### Questions to answer
[1] Using the excerpt on genes and alleles, answer each question on its own line, marked (a), (b) and (c) as below.
(a) How many primary genes for blood type do humans have?
(b) How many antigens does O produce?
(c) What share of a son's alleles were copied from his father?
[2] Extend the excerpt on genes and alleles past its final sentence, picking up right where it stops.

-- Excerpt to read follows --

No, “allele” is not the word we want, though we should be using it in preference to “gene”. “Allele” just means “a particular variant of a gene”. Technically speaking, “gene” means all the ways of coding for some particular set of structures (or rather the proteins that end up constructing them, or otherwise affect development). For example, humans have two primary genes for blood type. The first gene determines the Rh factor, with one allele of that gene coding for positive Rh, and the other for negative Rh. The second gene determines the ABO encoding, with one allele coding for O, a second for A, and a third for B. And of course, the alleles on each copy of the gene combine to produce different phenotypes, which can often be simplified to the “dominant recessive” model when there are only two common alleles in a population (e.g. Rh). ABO typing is more complicated—A and B refer to types of “antigens” (surface markers) that your blood cells may have. Each is produced if you have at least one allele of that type. O, in contrast produces no antigens. (There are actually a whole passel of other genes that code for existence of a whole lot of other antigens and typing factors, but the variants are a lot rarer, so most people don’t need to worry about them.)
The term wedifrid is asking for (and that I would really like to have) is about the frequencies of alleles. There is casual talk of someone’s son being 50% related to his father. Certainly exactly 50% of his alleles were copied from his father. On the other hand, we should say that he’s also 50% related to his father’s identical twin brother, where there is no direct copying—just the happenstance that this set of 50% of alleles is identical to that of his father’s identical twin. But, as it turns out, of the 50% of genes that weren’t copied, a very very high proportion will be the same as in his father (or indeed his uncle).

-- Excerpt to read concluded --
-- Entries supplied follows --

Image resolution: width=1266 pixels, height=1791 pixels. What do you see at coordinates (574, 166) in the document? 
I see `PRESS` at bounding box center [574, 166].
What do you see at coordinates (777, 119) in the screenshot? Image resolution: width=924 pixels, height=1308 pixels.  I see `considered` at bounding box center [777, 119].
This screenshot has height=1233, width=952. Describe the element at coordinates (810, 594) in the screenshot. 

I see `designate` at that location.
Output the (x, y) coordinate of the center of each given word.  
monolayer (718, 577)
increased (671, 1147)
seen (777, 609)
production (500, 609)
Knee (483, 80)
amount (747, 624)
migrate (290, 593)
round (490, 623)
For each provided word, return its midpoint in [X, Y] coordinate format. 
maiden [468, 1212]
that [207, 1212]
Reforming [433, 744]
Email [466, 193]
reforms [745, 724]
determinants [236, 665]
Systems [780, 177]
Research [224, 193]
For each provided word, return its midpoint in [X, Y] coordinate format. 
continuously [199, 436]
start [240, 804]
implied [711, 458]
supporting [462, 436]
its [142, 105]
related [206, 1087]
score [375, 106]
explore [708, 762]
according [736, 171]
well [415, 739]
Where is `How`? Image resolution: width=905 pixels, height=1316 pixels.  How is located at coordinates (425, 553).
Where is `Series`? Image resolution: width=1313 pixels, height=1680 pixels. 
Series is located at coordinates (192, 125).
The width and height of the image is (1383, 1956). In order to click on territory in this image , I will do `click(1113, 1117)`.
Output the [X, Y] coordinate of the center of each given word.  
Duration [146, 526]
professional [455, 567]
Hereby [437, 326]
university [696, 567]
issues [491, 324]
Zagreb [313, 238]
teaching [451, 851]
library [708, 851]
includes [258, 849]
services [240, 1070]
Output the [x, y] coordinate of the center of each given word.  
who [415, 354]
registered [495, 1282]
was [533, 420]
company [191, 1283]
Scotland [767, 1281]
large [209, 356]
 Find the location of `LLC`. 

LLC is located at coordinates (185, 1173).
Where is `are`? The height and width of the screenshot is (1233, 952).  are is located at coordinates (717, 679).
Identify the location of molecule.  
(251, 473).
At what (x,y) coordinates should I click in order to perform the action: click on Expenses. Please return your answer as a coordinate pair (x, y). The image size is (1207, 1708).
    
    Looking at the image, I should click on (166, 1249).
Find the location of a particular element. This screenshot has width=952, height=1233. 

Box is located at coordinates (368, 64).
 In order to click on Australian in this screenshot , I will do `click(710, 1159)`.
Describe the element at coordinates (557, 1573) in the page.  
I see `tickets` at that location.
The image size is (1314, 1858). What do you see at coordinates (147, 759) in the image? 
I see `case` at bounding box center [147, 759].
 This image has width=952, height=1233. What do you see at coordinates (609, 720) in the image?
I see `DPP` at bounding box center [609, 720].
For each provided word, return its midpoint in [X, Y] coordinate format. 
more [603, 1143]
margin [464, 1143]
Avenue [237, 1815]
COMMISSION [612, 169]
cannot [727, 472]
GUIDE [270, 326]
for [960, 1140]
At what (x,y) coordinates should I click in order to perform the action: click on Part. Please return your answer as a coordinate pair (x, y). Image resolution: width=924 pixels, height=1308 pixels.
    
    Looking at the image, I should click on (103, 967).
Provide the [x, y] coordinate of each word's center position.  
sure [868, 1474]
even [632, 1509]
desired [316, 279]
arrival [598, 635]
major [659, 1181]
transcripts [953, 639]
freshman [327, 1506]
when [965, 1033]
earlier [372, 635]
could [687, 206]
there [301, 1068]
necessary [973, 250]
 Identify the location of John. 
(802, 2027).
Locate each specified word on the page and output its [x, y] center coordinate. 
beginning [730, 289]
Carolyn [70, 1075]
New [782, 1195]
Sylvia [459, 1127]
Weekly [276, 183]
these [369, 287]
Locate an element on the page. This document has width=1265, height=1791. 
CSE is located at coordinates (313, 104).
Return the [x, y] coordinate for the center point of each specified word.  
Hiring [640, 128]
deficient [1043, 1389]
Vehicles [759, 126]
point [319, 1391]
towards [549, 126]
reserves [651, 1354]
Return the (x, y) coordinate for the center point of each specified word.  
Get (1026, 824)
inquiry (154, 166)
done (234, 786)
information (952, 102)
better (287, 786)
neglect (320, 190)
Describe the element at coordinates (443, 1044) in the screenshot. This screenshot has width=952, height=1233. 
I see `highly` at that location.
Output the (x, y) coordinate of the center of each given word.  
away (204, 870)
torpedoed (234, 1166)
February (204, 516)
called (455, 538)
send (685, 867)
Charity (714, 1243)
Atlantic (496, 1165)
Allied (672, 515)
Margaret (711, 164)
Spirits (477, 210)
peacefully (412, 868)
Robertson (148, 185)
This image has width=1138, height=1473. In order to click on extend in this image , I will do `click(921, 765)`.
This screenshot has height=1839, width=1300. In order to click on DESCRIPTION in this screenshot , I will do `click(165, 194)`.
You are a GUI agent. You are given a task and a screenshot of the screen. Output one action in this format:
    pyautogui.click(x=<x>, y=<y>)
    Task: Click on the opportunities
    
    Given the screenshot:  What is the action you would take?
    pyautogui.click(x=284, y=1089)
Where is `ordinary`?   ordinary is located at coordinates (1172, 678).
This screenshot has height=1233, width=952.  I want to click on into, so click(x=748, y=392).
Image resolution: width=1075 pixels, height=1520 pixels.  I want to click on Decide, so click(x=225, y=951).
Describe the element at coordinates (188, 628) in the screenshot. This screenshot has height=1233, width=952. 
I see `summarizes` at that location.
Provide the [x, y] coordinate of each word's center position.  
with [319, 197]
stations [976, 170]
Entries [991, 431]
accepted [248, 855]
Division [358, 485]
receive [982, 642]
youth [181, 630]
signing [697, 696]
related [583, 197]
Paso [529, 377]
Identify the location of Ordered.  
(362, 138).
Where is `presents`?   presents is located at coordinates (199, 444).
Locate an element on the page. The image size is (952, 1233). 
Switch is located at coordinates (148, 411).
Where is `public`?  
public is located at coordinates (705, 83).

-- Entries supplied concluded --

### Responses per task
[1]
(a) Two.
(b) None.
(c) Exactly 50%.

[2]
A natural distance to define on these sets of alleles is the l_1 distance “how many are different”. (we can choose this on the level of DNA letters, codons, codons with equivalents lumped together, or “expresses same protein”; and measure slightly different things). For most genes there is effectively only one allele, so this measure of similarity doesn’t go from 0% to 100%. Instead, it varies in a tiny fraction of 1% around 100%. If we do want it to be able to drop down to 0%, then we shouldn’t count those genes with only one allele. How about genes with two alleles, but one is extremely rare? Perhaps entropy of each gene would be a reasonable weighting. Just counting “is there a path of descent to a common ancestor” certainly won’t let us stretch the scale out to 0% either, because in that sense we’re all heavily related. We want some (hopefully mathematically formalizable) sense of “this guy’s deviance from the human average overlaps by x% with this other guy’s deviance from the human average”. Or at least a more precise word for that, rather than just talking about shared gene (allele) percentages, which will be extremely close to 100%.